The federal government could possibly spin off some version of the current refugee resettlement program for asylum seekers. Though Jonathan Blazer, the ACLU’s director of border strategies, suggests that the Department of Health and Human Services’ Office of Refugee Resettlement might be able to scale up to migrant issues, he cautions that an agency still in recovery mode after Trump administration cuts and interference could have difficulties pivoting. “It’s not a perfect system,” he says, but it does offer a specific process to handle refugee arrivals along with “a federal stream of support to nonprofit organizations that provide assistance.”
For solutions to short-term emergencies, immigration advocates point to one San Diego organization as a leader in adapting its frameworks to handle the shifting demands of asylum seekers. The San Diego Rapid Response Network assists asylum seekers in the San Diego border area.
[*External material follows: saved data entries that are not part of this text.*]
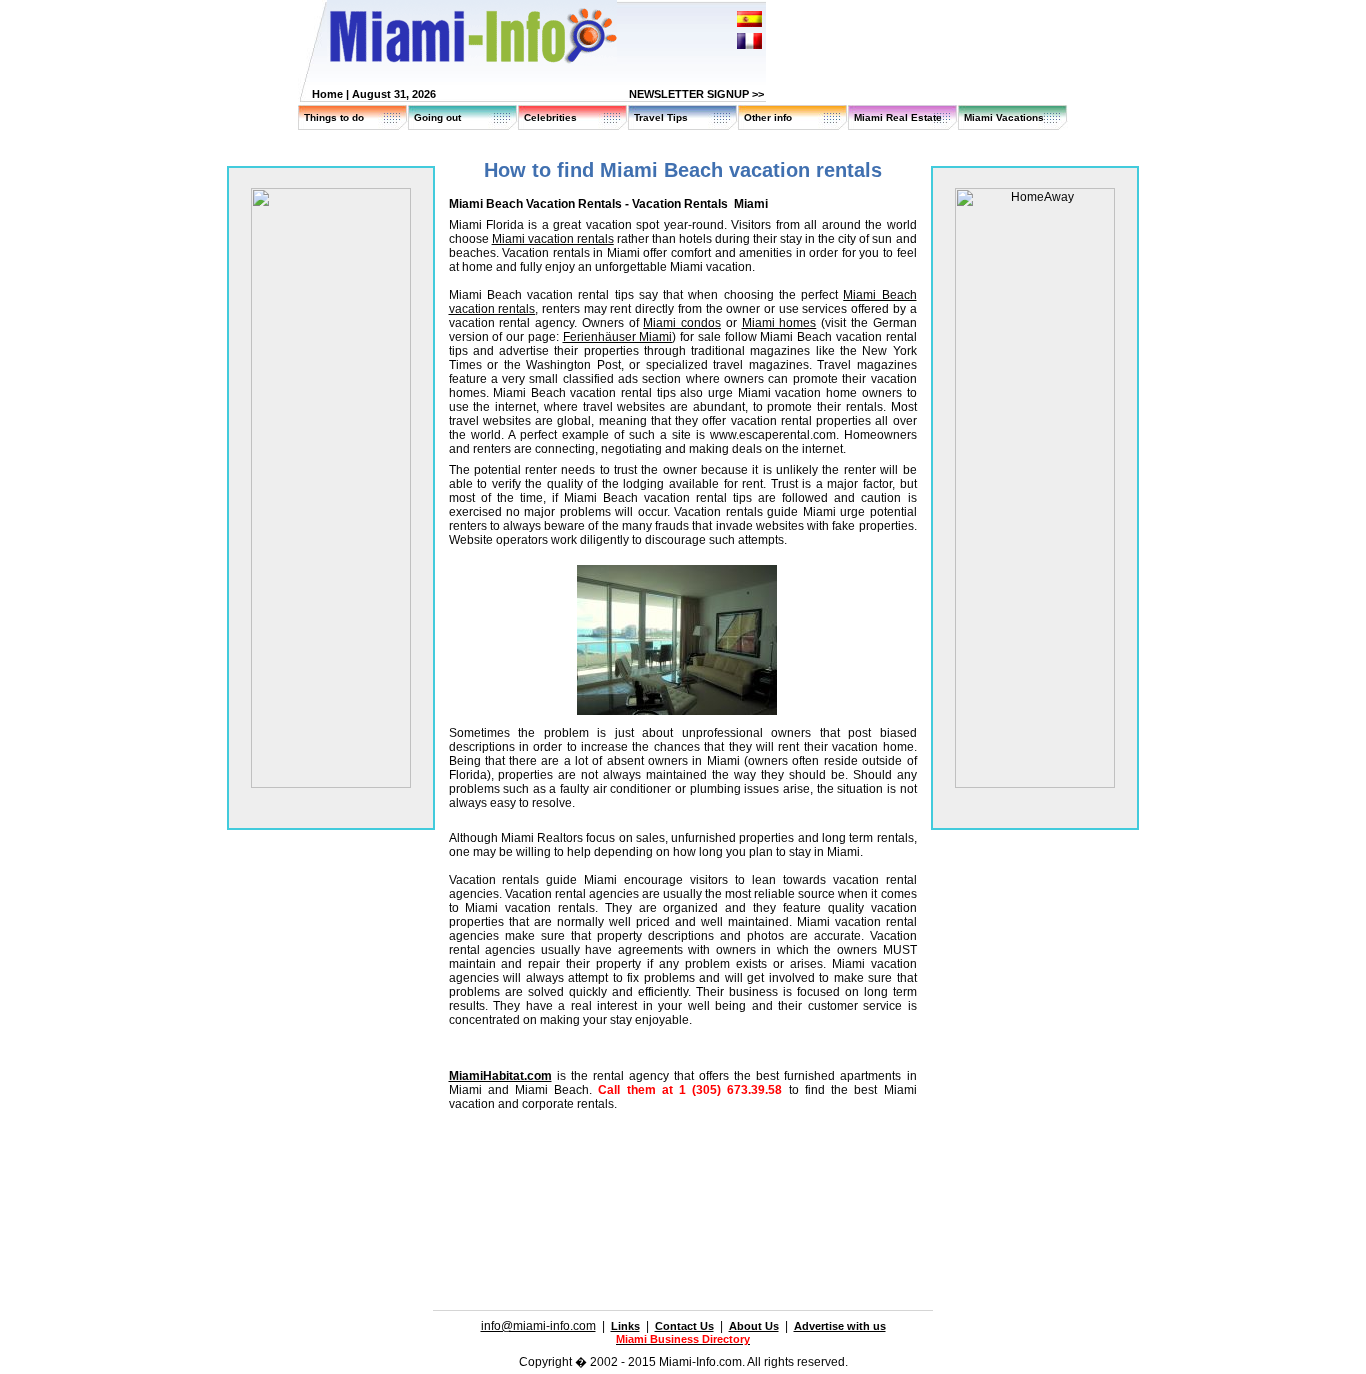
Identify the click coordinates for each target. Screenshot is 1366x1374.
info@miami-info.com (538, 1326)
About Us (754, 1326)
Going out (437, 117)
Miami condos (682, 323)
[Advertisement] (683, 1184)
Established in 2017 and rooted in the experiences of volunteers searching bus stations for people in need, it is now a migrant shelter-providing network of human rights and service organizations, attorneys, local community leaders, and volunteers. Naomi Steinberg, an immigration advocate, has called the network “the gold standard” and told The San Diego Union-Tribune, “They have really shown organizations around the country how it can be done and how it should be done.” The migrant shelter has provided basic needs to more than 100,000 people, as well as language, medical, and legal services, and an Emergency Immigration Enforcement Hotline to report arrests, checkpoints, harassment, and raids.